[Mlir-commits] [mlir] [mlir][ArmSME] Remove `ConvertIllegalShapeCastOpsToTransposes` (PR #139706)

Sat Jun 7 08:21:35 PDT 2025

================
@@ -491,51 +491,6 @@ func.func @illegal_transpose_no_defining_source_op(%vec: vector<[4]x1xf32>) -> v
 
 // -----
 
-// CHECK-LABEL: @illegal_shape_cast_to_transpose_2d(
-// CHECK-SAME:                                      %[[VEC:.*]]: vector<[4]x1xf32>)
-func.func @illegal_shape_cast_to_transpose_2d(%vec: vector<[4]x1xf32>) -> vector<1x[4]xf32> {
-  // CHECK: vector.transpose %[[VEC]], [1, 0] : vector<[4]x1xf32> to vector<1x[4]xf32>
-  %0 = vector.shape_cast %vec : vector<[4]x1xf32> to vector<1x[4]xf32>
-  return %0 : vector<1x[4]xf32>
-}
-
-// -----
-
-// CHECK-LABEL: @illegal_shape_cast_to_transpose_1d(
-// CHECK-SAME:                                      %[[VEC:.*]]: vector<[4]x1xf32>)
-func.func @illegal_shape_cast_to_transpose_1d(%vec: vector<[4]x1xf32>) -> vector<[4]xf32> {
-  // CHECK: %[[TRANSPOSE:.*]] = vector.transpose %[[VEC]], [1, 0] : vector<[4]x1xf32> to vector<1x[4]xf32>
-  // CHECK: vector.shape_cast %[[TRANSPOSE]] : vector<1x[4]xf32> to vector<[4]xf32>
-  %0 = vector.shape_cast %vec : vector<[4]x1xf32> to vector<[4]xf32>
-  return %0 : vector<[4]xf32>
-}
-
-// -----
-
-// CHECK-LABEL: @lift_illegal_2d_shape_cast_to_memory
-func.func @lift_illegal_2d_shape_cast_to_memory(%a: index, %b: index, %memref: memref<?x?xf32>) -> vector<1x[4]xf32> {
-  // CHECK: vector.transfer_read {{.*}} : memref<?x?xf32, {{.*}}>, vector<1x[4]xf32>
-  // CHECK-NOT: vector.shape_cast
-  %pad = arith.constant 0.0 : f32
-  %illegalRead = vector.transfer_read %memref[%a, %b], %pad {in_bounds = [false, true]}: memref<?x?xf32>, vector<[4]x1xf32>
-  %cast = vector.shape_cast %illegalRead : vector<[4]x1xf32> to vector<1x[4]xf32>
-  return %cast : vector<1x[4]xf32>
----------------
MacDue wrote:

> I just tried it and it does not lower.
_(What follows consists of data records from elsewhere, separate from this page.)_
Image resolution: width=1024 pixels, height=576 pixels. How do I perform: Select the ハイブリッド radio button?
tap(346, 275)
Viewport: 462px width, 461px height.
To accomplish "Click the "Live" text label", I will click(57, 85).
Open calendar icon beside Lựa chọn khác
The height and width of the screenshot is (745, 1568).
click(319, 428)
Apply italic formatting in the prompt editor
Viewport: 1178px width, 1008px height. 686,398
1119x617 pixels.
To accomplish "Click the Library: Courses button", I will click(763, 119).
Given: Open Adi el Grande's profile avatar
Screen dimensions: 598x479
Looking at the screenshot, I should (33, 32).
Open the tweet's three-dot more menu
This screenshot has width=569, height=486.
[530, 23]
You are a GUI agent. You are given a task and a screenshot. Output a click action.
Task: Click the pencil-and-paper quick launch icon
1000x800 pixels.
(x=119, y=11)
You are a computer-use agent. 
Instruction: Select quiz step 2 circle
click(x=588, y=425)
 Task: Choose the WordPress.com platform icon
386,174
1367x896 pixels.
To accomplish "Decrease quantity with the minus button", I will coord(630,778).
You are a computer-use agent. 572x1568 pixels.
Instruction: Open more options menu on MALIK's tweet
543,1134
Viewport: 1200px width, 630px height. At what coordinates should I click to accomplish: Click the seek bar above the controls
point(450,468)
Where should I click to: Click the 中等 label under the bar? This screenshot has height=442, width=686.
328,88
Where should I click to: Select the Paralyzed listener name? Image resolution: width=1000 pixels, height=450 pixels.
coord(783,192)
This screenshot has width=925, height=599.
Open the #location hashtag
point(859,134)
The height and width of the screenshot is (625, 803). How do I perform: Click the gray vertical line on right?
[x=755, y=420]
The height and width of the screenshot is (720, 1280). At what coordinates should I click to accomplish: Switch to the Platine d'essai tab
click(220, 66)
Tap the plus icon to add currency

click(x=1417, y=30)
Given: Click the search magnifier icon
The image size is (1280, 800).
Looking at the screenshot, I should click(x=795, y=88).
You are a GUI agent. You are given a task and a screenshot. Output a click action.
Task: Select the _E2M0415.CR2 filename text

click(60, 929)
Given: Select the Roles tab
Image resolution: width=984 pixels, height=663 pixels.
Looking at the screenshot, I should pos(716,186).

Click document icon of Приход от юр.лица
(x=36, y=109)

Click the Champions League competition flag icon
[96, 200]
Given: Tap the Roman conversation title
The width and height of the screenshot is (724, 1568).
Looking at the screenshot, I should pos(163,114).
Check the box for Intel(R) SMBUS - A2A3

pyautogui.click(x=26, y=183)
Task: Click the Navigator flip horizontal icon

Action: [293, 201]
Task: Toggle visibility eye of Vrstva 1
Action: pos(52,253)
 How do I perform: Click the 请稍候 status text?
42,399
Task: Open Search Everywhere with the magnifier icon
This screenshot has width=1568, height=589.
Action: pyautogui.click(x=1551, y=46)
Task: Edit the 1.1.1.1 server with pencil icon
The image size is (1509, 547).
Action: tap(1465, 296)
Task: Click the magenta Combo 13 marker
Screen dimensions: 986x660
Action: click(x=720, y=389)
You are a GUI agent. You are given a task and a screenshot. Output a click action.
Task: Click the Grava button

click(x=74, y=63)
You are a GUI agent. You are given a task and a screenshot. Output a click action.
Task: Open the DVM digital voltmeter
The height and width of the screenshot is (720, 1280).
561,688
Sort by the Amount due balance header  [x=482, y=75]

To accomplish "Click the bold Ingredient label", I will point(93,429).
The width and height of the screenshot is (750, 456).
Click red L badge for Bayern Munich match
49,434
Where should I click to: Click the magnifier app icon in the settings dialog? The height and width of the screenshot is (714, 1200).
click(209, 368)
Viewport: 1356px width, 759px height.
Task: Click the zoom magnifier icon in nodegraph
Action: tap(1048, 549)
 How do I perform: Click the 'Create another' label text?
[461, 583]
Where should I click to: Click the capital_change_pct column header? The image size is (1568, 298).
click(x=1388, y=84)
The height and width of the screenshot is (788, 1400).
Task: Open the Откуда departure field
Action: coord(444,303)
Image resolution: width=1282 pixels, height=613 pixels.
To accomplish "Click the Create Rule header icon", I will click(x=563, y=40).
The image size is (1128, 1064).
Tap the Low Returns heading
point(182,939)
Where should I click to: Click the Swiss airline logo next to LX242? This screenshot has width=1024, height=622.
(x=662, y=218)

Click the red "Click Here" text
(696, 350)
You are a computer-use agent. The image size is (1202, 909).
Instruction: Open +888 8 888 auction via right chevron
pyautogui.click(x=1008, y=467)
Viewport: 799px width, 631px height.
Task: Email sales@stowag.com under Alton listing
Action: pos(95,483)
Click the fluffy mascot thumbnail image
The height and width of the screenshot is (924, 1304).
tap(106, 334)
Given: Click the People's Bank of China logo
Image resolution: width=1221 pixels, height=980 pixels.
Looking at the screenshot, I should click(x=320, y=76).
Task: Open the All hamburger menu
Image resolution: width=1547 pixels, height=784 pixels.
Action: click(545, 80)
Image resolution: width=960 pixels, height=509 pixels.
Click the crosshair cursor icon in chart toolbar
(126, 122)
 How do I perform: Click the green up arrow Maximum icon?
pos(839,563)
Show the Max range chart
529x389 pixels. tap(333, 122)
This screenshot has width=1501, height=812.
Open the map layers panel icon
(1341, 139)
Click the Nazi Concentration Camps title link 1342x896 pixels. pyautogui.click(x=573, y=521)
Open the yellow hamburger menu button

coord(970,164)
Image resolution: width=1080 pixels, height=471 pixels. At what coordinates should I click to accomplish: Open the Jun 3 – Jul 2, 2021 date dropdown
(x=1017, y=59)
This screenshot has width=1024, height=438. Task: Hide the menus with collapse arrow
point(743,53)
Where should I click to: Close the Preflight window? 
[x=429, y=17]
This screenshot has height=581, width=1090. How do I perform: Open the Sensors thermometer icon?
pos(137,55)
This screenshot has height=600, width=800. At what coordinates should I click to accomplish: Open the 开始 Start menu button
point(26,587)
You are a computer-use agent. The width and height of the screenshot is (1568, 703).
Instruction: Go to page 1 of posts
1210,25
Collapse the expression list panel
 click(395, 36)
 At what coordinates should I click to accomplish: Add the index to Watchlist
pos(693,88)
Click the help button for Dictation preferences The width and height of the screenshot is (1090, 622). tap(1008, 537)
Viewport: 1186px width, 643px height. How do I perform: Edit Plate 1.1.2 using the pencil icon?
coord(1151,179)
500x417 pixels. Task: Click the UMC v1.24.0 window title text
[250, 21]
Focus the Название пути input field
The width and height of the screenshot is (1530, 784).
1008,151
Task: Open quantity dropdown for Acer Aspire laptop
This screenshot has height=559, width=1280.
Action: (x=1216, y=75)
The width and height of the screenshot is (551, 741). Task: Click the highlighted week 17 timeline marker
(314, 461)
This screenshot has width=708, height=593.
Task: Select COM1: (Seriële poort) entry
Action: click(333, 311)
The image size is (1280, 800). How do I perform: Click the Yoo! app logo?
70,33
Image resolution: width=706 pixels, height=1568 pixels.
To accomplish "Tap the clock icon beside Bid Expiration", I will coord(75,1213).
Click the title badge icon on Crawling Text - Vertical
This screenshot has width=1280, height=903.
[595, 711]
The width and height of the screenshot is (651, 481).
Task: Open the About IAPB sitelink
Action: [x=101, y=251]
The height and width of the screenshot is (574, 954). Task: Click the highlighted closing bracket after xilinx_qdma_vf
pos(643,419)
And, AFAICT, it shouldn't, as the last dimension of the memerf

This lowering does not depend on the memref/transpose being contiguous. It lowers the `transfer_read` to a `memref.transpose` + `transfer_read`, which lowers to a loop in the case of a non-contiguous read (such as in this test case): https://godbolt.org/z/b96E7aYq4

https://github.com/llvm/llvm-project/pull/139706